# About this task:
Needed from the data below: all lines that contain the word "agent".

[Data to process Boundary: Start]

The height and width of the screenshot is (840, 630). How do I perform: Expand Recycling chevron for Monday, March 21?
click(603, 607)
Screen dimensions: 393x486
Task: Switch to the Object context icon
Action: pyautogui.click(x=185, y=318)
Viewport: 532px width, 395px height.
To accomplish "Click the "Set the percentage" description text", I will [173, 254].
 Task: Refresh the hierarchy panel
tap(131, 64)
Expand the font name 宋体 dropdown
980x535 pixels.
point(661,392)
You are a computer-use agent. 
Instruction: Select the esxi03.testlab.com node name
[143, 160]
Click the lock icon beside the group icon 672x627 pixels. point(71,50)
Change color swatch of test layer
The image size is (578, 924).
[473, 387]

[Data to process Boundary: End]
[Data to process Boundary: Start]

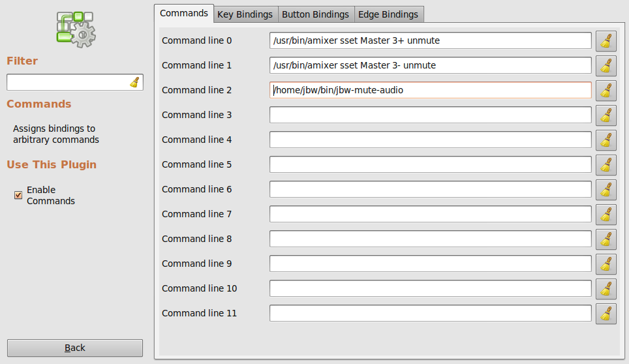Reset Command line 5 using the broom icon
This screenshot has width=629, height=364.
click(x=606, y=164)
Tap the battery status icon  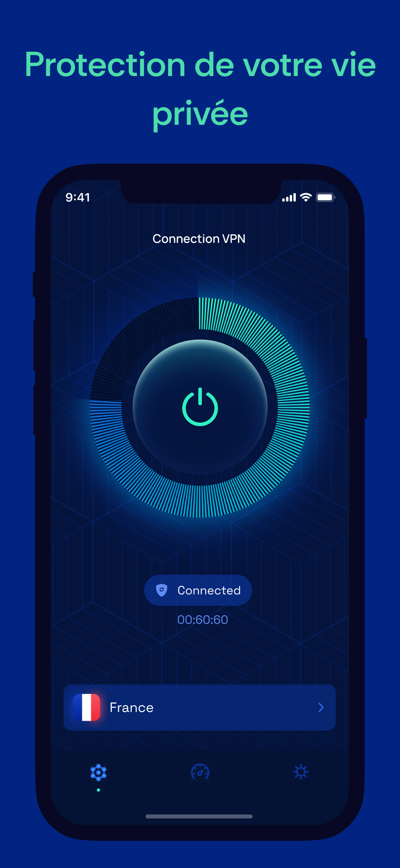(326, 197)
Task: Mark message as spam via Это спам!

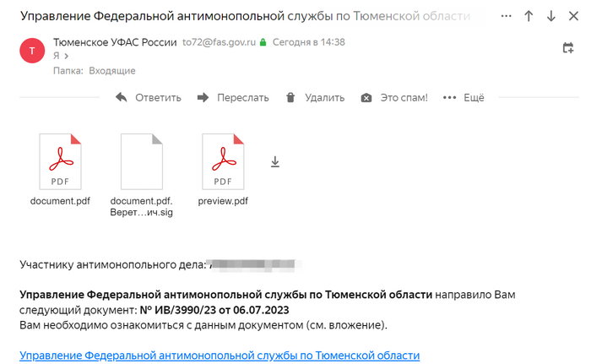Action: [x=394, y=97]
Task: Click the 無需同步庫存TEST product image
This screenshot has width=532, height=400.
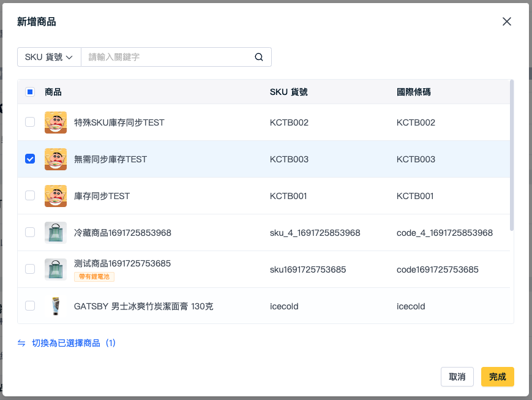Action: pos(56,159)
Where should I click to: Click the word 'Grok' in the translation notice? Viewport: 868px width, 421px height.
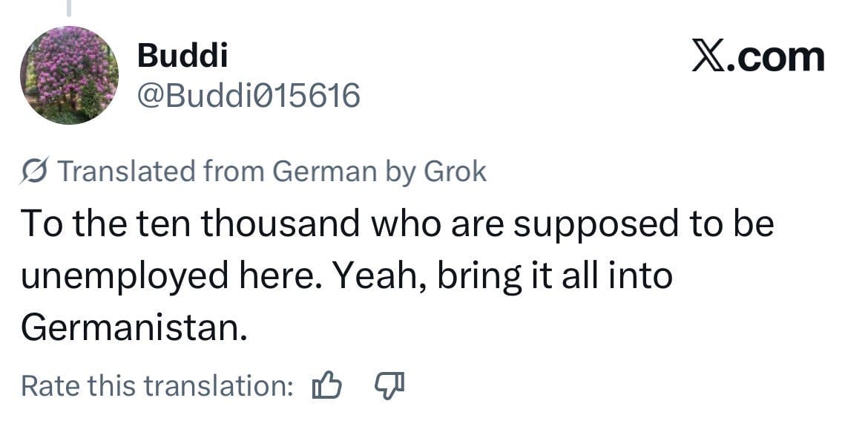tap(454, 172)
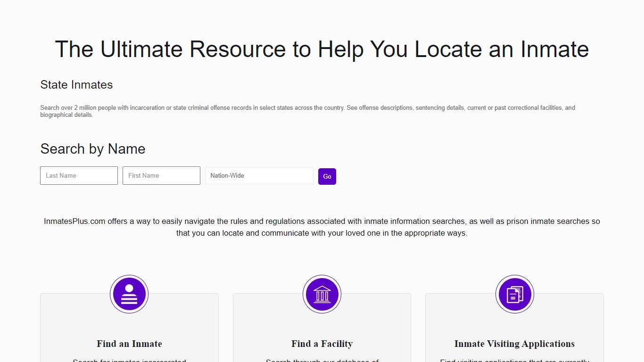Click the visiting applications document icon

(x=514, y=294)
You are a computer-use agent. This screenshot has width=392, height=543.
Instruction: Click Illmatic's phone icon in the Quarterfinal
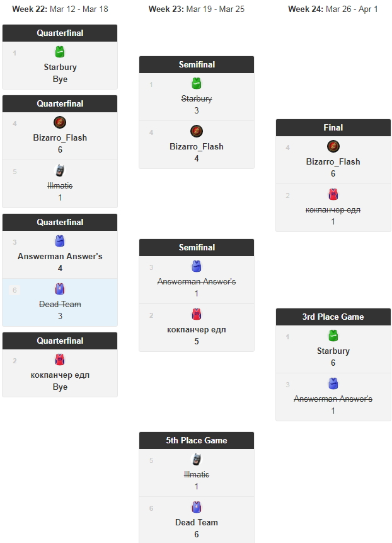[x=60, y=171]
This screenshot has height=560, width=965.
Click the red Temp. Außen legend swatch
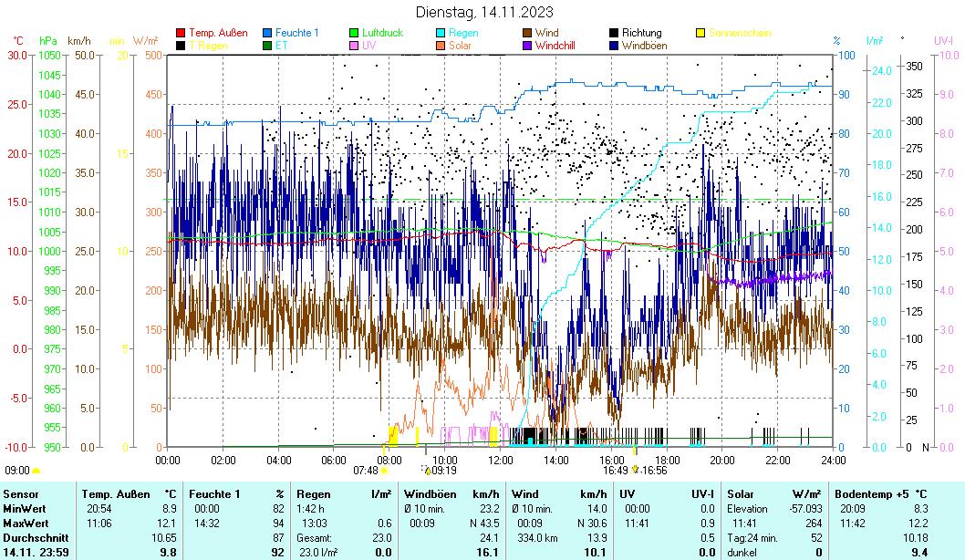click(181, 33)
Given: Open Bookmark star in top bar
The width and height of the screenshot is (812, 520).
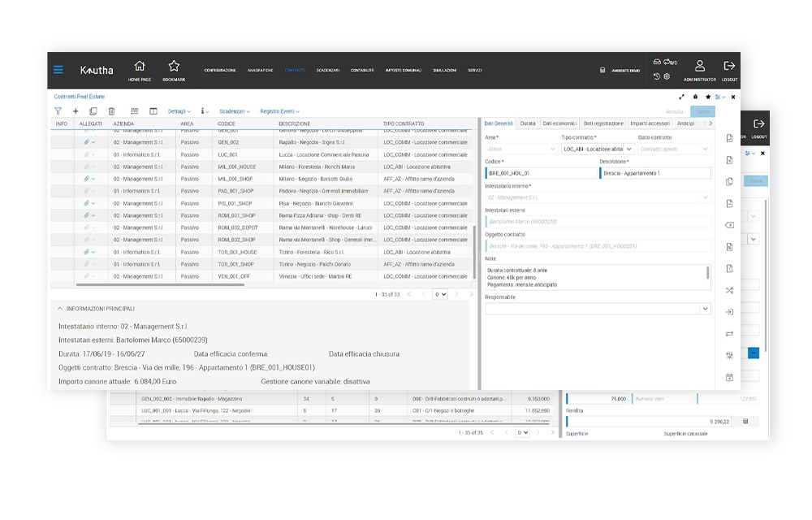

[Data to process Boundary: End]
[Data to process Boundary: Start]

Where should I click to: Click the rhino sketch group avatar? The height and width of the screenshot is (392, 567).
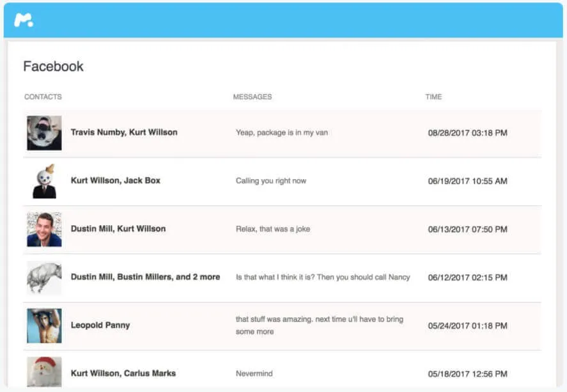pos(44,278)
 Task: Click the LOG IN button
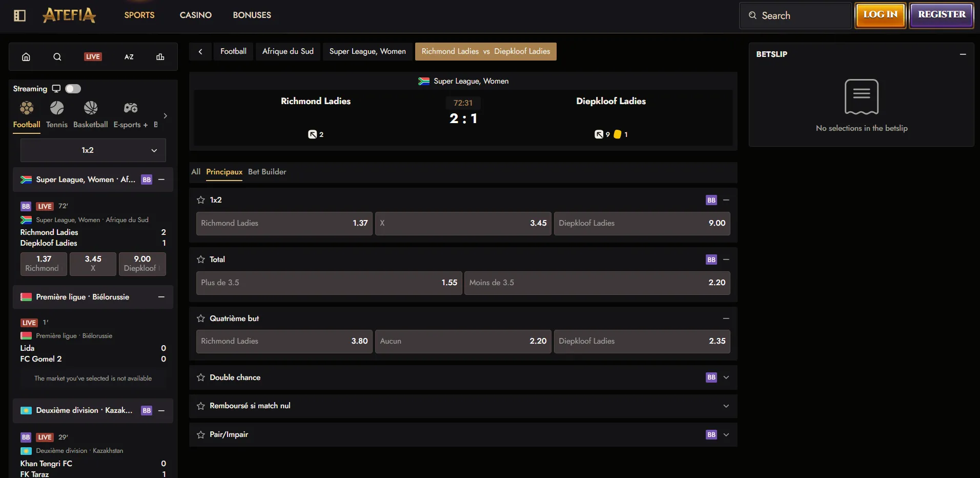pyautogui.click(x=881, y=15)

[Data to process Boundary: End]

# Exercise output:
You are a computer-use agent. 
You are a computer-use agent. This screenshot has width=392, height=543.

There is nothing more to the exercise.